We’re watching whether this rally has legs past $65,543 — where the 100-day moving average sits. Breaking through would mark the first higher high since the bear market began. Standard Chartered recently called $59K the cycle bottom and reaffirmed a $100K year-end target. If they’re right, $70K is a stop along the way, not the destination.
But 2026 has punished optimism. BTC is still down 50% from its October 2025 all-time high. The smart play is to watch the levels, track the flows, and let the data lead — not the headlines.
FAQs
What is Bitcoin’s all-time high?
Bitcoin hit approximately $126,000 on October 6, 2025. It has since dropped over 50%, driven by record ETF outflows, Fed uncertainty, and Middle East tensions. The current price near $64,000 marks one of its steepest drawdowns since the 2022 bear market.

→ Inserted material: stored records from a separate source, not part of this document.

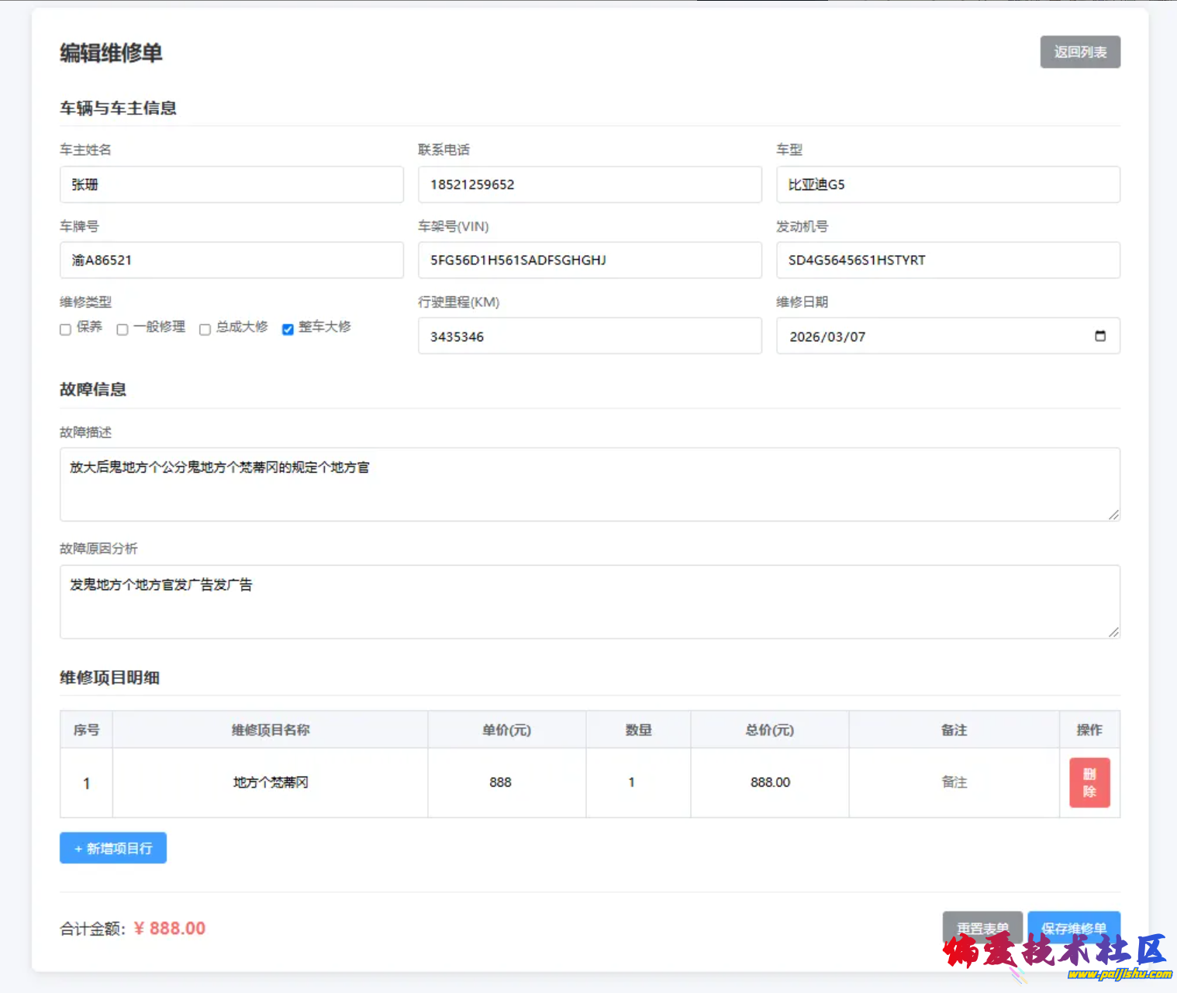The image size is (1177, 993).
Task: Tick the 总成大修 checkbox
Action: pyautogui.click(x=205, y=329)
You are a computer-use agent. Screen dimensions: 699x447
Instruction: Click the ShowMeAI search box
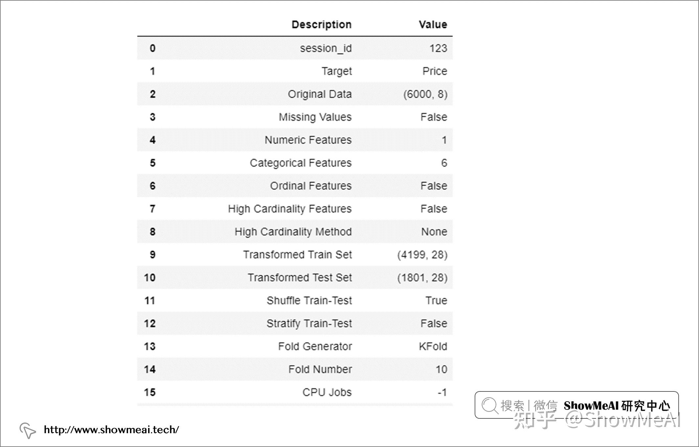tap(576, 405)
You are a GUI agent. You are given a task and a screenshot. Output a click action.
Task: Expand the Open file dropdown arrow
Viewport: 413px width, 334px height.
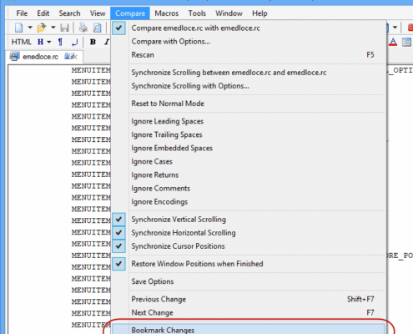coord(53,28)
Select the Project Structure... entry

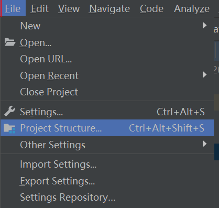pos(107,128)
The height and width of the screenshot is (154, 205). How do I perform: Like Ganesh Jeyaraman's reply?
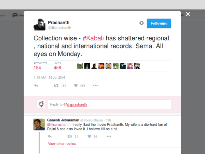(x=89, y=136)
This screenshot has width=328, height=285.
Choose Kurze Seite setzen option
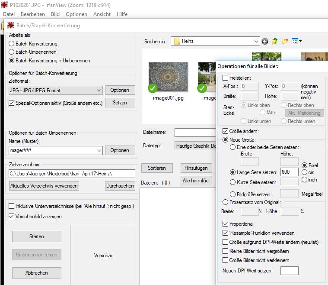click(x=233, y=182)
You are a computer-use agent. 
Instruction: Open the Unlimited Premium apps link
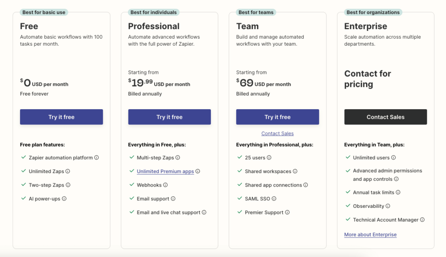pos(165,171)
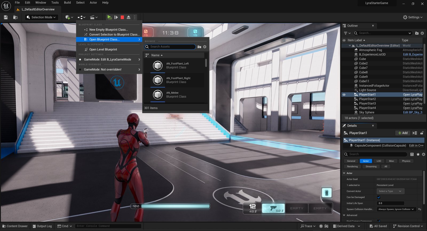Click the Save current level icon
The width and height of the screenshot is (427, 231).
(x=6, y=17)
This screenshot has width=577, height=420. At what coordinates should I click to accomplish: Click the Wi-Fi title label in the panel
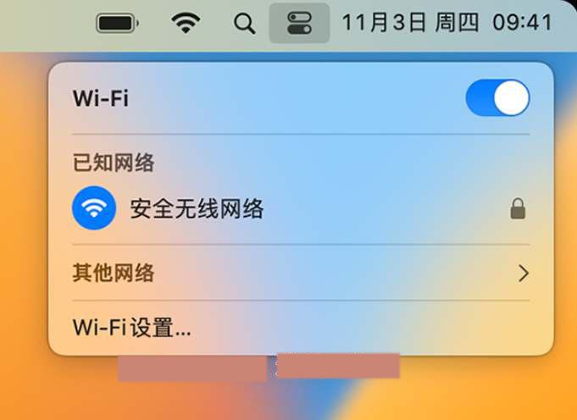click(x=101, y=98)
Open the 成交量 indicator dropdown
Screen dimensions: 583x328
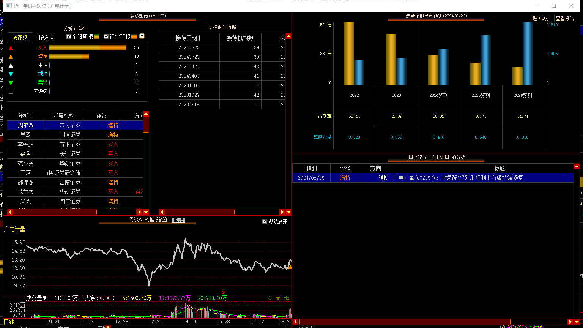click(36, 298)
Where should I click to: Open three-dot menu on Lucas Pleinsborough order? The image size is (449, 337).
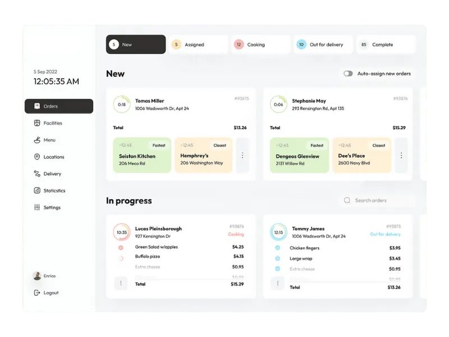pyautogui.click(x=121, y=284)
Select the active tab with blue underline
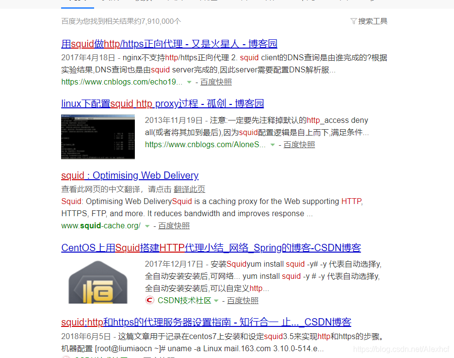 [x=77, y=2]
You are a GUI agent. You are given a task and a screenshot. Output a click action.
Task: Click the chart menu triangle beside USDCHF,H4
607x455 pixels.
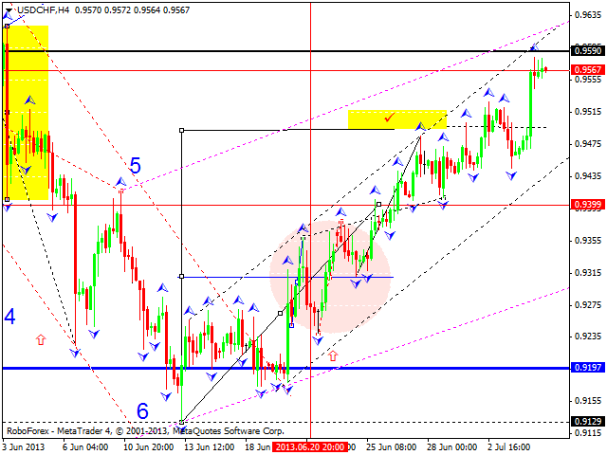(7, 9)
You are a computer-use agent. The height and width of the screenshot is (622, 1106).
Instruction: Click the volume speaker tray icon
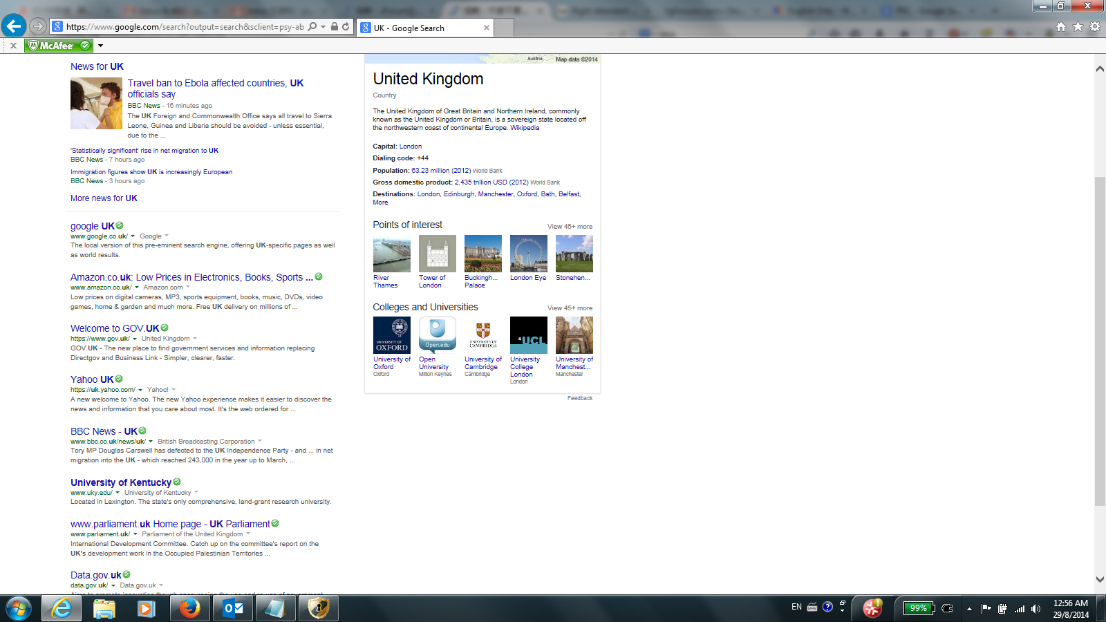1035,609
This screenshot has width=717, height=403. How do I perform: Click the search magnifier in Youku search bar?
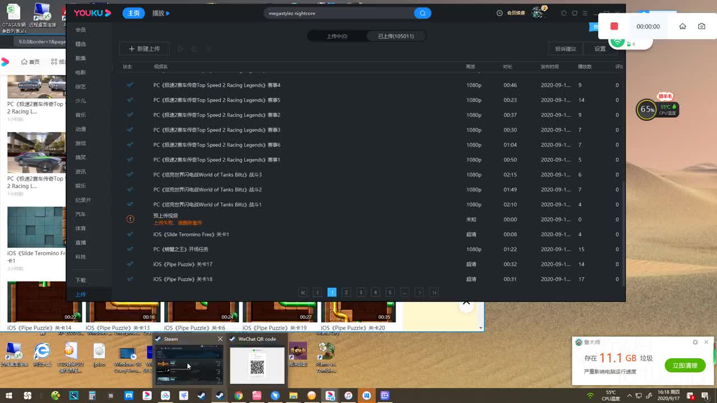coord(422,13)
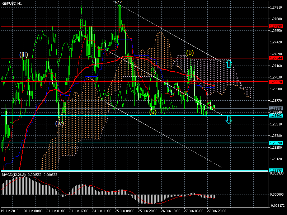Click the red 1.26978 price tag
This screenshot has width=287, height=215.
tap(276, 82)
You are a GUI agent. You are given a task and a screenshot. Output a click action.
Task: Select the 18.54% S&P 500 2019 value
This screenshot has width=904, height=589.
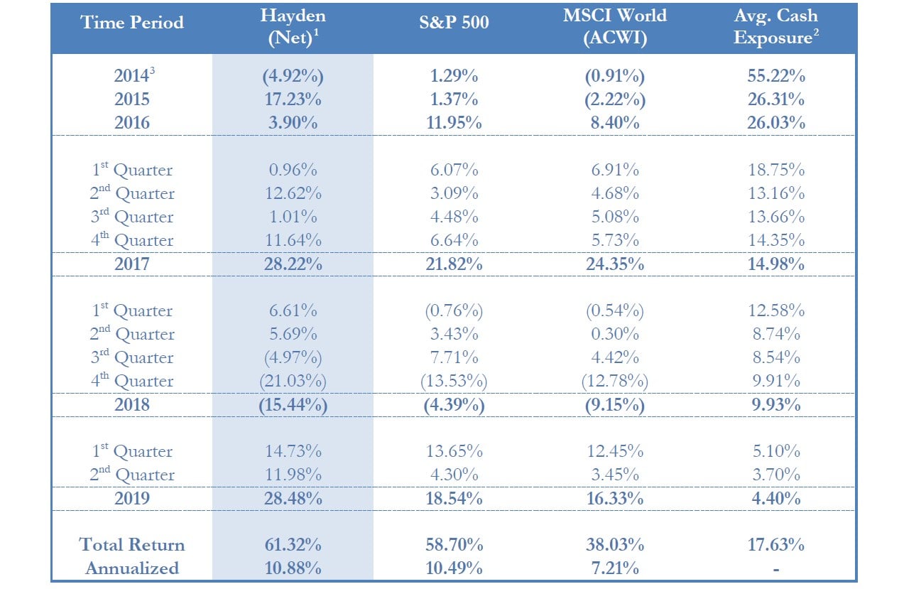(453, 498)
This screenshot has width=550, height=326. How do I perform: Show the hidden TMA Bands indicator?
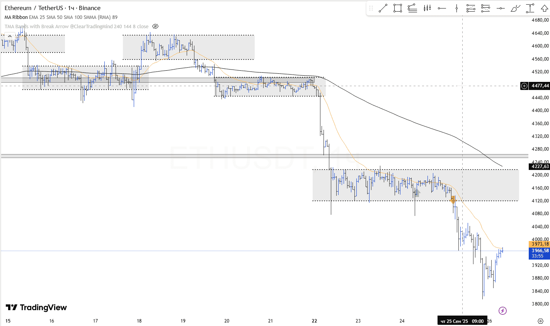pos(155,26)
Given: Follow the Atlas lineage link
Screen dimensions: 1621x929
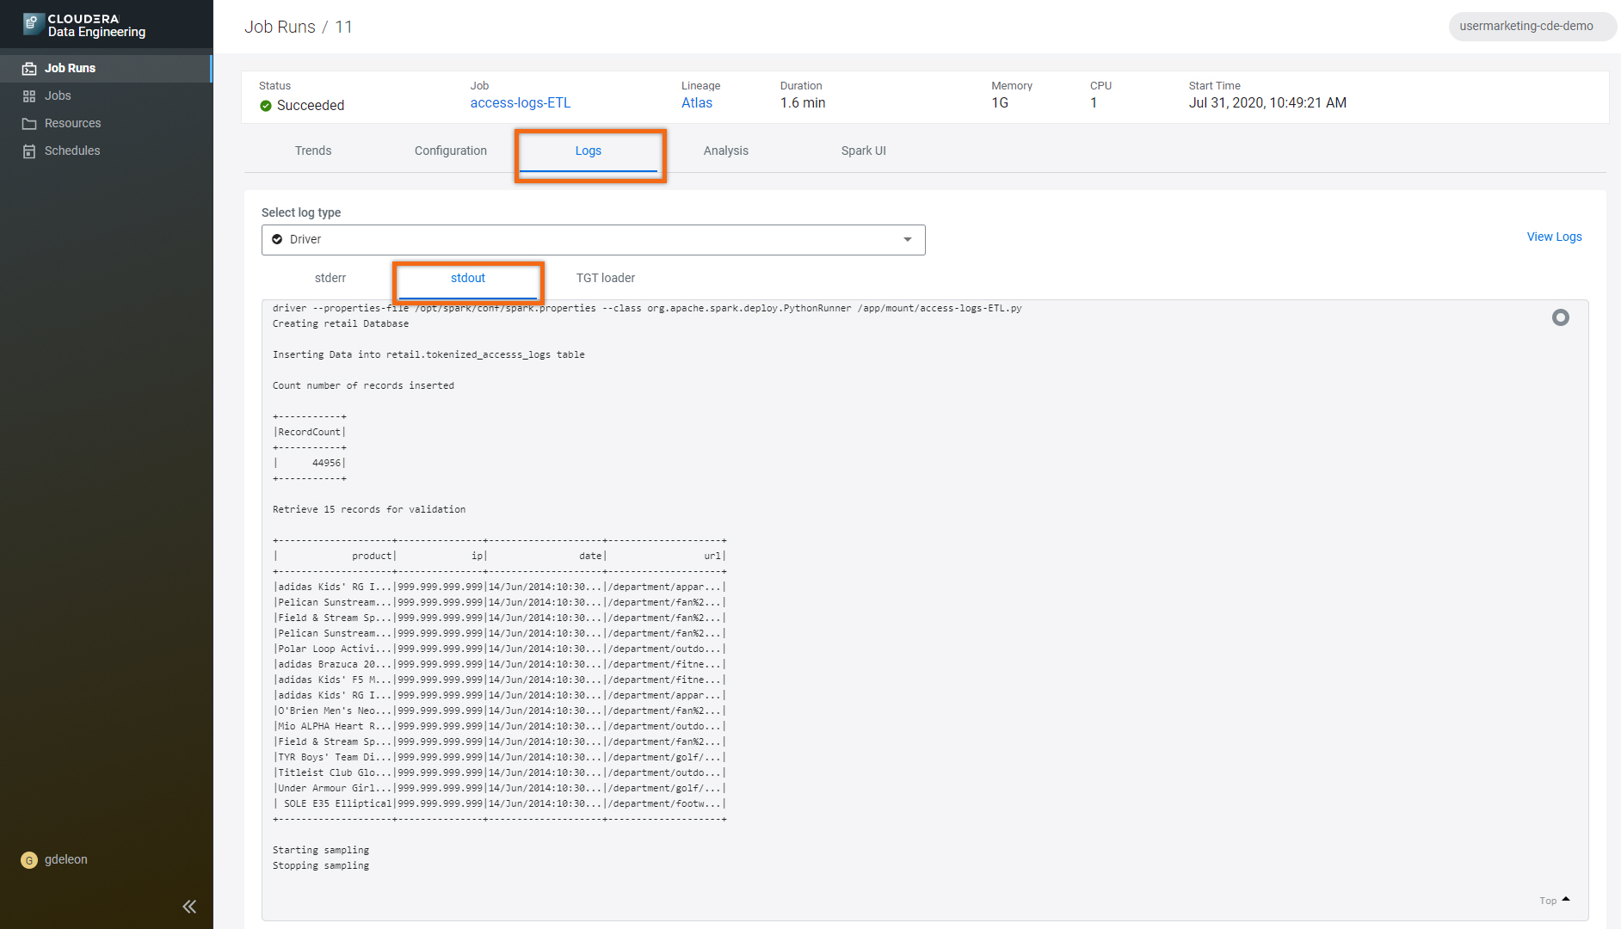Looking at the screenshot, I should click(696, 103).
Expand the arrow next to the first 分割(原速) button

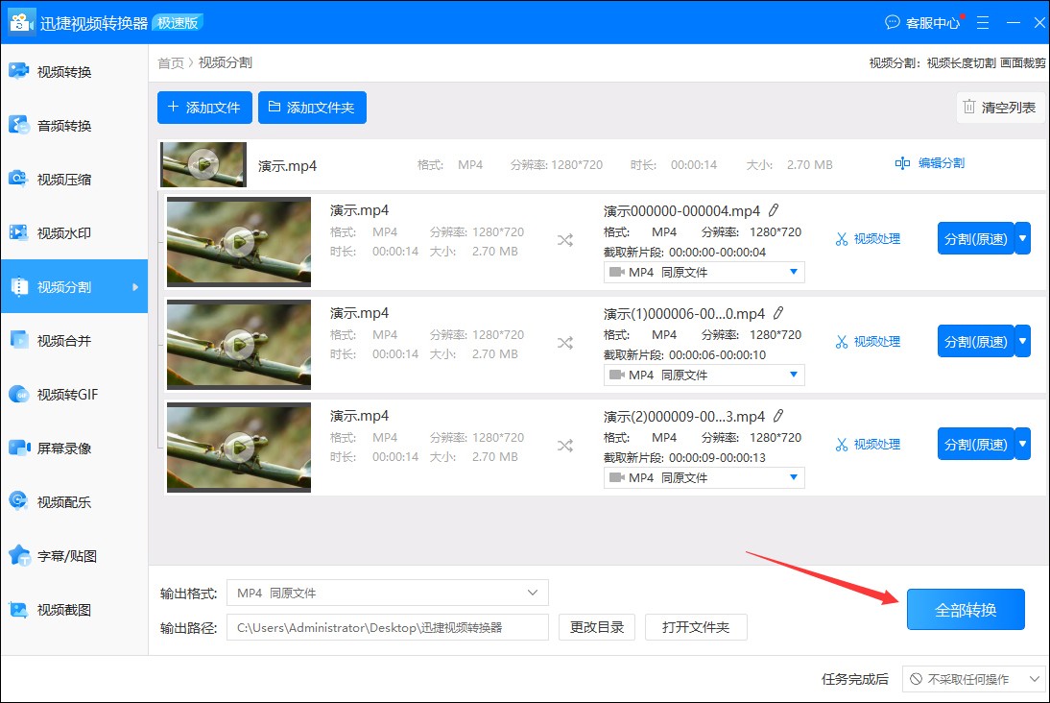click(x=1022, y=238)
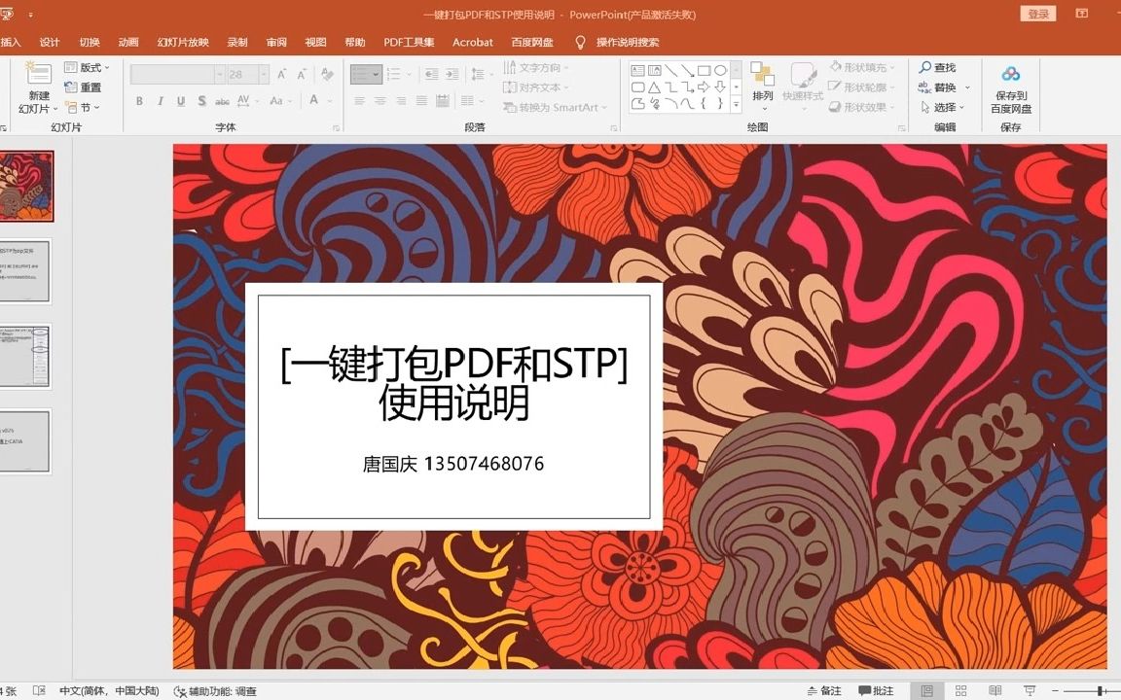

How do spot Bitcoin ETFs affect the price?
Authorized participants must buy or sell actual BTC when creating or redeeming ETF shares, directly moving the spot price. Research estimates these ETF flow mechanics now explain roughly 45% of weekly Bitcoin price movements — making them a key structural driver.
Who is Michael van de Poppe?
A Dutch economist and founder of MN Trading and MN Capital, van de Poppe has been a full-time crypto market analyst since 2018. He’s known for technical analysis on X, where he has over 700,000 followers.
What caused Bitcoin’s 2026 crash?
The U.S.–Iran conflict triggered a global selloff; the Fed held rates at 3.50–3.75% with hawkish guidance; and institutional capital rotated into AI equities, draining billions from Bitcoin ETF products.
Is Bitcoin still a good investment in 2026?
That depends on your timeline and risk tolerance. Bitcoin has recovered from every past bear market, but some analysts see a bear market bottom near $59K while others project further downside to $44K–$46K. Past performance doesn’t guarantee future results.